Thousands of families may face mortgage repayment problems

Hundreds of thousands of Dutch families will find themselves in financial difficulties in the near future if they lose their favourable mortgage interest rates and are faced with a raft of government cuts.


The warning comes from Dynamic Credit, the agency that sounded the alarm in the summer of 2008 on toxic mortgages in the US. These mortgages lay at the heart of the credit crisis of later that same year.
‘There are now so many things going on,’ Tonko Gast, director of Dynamic Credit, told the Financieele Dagblad. ‘Interest rate changes, increasing unemployment, a failing economy. Consumer debt will not be too bad in 2011 but 2012 will be another story.’
Overstretched
The financial services sector watchdog AFM warned back in 2009 that 430,000 households were overstretched and barely able to pay their mortgages.

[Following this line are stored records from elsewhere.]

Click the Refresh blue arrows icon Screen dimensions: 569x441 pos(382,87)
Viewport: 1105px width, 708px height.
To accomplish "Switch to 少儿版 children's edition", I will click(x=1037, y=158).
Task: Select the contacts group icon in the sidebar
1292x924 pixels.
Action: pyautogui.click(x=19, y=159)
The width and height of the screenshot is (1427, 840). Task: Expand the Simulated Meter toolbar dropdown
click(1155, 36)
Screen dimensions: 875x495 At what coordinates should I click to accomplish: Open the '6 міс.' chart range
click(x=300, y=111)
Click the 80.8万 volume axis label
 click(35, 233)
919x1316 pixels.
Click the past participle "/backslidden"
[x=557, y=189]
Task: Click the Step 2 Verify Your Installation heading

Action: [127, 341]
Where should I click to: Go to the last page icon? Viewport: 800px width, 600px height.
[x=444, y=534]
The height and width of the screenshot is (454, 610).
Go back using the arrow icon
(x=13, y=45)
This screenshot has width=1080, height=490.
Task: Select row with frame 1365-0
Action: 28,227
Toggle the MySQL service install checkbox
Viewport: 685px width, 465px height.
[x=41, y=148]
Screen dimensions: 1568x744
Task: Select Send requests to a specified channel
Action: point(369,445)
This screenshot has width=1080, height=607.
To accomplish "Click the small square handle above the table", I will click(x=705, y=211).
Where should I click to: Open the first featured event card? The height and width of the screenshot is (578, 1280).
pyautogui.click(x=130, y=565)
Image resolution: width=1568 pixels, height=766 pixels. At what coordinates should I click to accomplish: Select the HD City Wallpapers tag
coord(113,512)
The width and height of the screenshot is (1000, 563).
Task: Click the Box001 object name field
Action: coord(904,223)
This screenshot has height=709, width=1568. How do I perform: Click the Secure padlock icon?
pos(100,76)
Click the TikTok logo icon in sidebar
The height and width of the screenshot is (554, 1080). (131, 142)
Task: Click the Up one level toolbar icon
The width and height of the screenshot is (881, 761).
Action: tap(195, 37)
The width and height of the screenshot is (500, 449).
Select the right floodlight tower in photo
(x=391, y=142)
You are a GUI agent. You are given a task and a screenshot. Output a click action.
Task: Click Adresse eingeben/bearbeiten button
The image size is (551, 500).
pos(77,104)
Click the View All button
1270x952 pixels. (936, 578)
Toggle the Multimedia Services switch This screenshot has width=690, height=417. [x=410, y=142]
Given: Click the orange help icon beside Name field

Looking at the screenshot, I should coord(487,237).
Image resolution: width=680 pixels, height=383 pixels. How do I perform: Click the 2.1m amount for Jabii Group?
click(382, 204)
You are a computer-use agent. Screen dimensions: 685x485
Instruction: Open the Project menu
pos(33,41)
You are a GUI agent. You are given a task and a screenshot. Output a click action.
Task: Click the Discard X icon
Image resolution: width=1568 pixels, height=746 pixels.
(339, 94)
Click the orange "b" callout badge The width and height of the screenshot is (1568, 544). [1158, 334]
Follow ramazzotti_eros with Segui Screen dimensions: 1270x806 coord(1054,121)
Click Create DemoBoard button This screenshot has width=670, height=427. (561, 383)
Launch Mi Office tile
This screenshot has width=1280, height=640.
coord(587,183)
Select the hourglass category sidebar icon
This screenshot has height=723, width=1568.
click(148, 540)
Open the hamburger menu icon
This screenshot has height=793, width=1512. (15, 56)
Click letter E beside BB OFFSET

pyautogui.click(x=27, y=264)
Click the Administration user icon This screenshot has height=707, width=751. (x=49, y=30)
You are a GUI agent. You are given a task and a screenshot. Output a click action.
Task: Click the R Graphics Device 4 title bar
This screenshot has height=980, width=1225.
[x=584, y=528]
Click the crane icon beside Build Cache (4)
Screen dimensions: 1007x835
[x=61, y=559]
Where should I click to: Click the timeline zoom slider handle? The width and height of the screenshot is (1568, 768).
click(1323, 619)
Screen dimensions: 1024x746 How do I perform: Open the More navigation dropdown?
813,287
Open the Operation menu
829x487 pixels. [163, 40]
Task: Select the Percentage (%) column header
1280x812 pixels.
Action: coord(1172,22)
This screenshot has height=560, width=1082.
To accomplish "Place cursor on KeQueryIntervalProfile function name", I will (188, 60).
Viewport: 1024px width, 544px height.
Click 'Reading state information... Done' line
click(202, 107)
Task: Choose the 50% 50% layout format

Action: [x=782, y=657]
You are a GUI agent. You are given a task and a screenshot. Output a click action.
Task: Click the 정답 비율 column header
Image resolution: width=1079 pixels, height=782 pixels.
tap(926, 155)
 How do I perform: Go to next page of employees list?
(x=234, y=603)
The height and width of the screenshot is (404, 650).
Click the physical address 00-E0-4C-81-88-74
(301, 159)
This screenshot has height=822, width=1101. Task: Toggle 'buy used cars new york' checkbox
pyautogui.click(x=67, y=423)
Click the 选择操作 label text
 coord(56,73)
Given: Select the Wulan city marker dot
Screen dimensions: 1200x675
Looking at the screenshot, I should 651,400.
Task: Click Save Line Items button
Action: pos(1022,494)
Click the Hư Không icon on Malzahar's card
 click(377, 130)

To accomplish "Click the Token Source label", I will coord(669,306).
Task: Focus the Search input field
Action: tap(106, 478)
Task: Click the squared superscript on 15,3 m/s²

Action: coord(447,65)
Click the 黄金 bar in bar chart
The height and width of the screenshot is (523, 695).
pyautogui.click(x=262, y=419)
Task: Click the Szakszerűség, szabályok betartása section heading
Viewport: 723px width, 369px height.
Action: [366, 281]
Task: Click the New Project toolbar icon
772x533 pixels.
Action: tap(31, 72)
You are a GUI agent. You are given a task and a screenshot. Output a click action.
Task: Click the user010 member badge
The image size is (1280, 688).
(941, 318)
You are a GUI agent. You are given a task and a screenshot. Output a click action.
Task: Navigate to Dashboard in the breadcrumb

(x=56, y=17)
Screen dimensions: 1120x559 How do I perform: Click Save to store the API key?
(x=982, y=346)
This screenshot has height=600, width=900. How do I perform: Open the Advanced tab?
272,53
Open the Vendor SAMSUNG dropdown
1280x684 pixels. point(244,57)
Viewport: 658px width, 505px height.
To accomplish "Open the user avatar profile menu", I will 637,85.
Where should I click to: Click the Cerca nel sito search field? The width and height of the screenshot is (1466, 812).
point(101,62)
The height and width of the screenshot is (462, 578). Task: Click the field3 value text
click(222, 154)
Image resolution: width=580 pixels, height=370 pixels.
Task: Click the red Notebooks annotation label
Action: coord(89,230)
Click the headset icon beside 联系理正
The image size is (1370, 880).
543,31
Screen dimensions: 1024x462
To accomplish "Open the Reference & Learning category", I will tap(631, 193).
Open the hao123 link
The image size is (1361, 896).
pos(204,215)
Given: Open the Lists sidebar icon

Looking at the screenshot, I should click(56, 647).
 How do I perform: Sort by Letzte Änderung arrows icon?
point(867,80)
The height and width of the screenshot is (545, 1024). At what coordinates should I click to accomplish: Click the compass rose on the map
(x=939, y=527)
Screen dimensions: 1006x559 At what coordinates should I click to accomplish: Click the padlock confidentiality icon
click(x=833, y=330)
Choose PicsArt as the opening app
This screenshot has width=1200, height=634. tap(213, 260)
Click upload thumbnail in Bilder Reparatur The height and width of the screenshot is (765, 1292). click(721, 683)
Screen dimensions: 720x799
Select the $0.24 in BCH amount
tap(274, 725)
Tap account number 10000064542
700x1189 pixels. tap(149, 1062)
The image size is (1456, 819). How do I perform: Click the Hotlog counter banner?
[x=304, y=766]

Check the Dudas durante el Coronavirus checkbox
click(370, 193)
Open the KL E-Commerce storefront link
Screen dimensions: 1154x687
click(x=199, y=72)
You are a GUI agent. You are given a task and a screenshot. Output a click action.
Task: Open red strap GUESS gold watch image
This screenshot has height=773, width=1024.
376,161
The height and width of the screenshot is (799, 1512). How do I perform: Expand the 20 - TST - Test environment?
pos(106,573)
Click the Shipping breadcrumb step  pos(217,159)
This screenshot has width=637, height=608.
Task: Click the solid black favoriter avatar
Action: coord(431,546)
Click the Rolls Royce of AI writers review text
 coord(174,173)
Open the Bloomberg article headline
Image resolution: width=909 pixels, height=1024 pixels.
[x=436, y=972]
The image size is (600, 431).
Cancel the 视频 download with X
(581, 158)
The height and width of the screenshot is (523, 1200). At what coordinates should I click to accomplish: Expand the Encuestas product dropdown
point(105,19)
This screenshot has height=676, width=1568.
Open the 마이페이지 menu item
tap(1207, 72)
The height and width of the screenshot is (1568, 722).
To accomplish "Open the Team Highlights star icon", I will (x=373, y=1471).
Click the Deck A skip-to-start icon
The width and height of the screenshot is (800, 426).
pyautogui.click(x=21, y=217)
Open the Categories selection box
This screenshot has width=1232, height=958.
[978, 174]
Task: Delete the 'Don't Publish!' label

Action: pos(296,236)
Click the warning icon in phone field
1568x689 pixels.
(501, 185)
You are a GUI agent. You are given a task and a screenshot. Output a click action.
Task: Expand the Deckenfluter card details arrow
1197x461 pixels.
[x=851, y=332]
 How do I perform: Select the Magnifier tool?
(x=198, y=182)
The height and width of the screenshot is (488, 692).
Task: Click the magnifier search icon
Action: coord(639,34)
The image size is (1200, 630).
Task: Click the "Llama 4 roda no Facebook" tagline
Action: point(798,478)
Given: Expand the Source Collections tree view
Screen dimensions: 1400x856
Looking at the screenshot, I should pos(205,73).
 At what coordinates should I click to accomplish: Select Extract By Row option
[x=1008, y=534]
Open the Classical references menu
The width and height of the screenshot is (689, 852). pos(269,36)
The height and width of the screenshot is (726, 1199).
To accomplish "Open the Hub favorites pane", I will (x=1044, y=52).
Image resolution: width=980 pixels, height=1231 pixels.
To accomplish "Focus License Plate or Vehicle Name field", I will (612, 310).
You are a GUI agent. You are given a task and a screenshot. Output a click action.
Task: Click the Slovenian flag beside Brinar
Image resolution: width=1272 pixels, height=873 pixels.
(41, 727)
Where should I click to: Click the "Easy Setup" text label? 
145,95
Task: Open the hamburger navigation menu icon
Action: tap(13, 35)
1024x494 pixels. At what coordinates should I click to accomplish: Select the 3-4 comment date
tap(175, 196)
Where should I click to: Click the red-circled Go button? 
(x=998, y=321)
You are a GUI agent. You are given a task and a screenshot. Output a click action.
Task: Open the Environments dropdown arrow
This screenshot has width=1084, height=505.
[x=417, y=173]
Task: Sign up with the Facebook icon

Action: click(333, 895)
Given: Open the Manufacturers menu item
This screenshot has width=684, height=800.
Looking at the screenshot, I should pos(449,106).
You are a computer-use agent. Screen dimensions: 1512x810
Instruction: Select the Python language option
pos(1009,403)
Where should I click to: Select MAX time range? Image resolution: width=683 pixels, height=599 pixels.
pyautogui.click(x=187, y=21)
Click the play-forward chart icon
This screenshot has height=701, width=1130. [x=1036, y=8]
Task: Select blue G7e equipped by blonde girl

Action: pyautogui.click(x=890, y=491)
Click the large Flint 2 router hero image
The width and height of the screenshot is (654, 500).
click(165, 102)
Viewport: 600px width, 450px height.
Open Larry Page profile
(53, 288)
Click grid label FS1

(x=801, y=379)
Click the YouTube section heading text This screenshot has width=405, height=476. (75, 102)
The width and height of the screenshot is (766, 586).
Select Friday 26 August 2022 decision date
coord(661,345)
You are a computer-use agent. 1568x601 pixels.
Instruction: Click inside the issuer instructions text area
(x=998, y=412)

It announced plans to ban 100% plus mortgages but was heavily criticised by the home owners’ association and the finance ministry. The plans were dropped.
Now Dynamic Credit’s research shows that 300,000 households are badly overstretched. ‘Mortgages from 2005 to 2007 will become vulnerable now the economic climate has worsened,’ Gast told the paper.
Gast says these mortgages can be classed as sub-prime and will affect incomes of around €35,000 per annum.
On Tuesday the fund behind the national mortgage guarantee (NHG) warned that if house prices drop further, the fund’s buffer will not be adequate.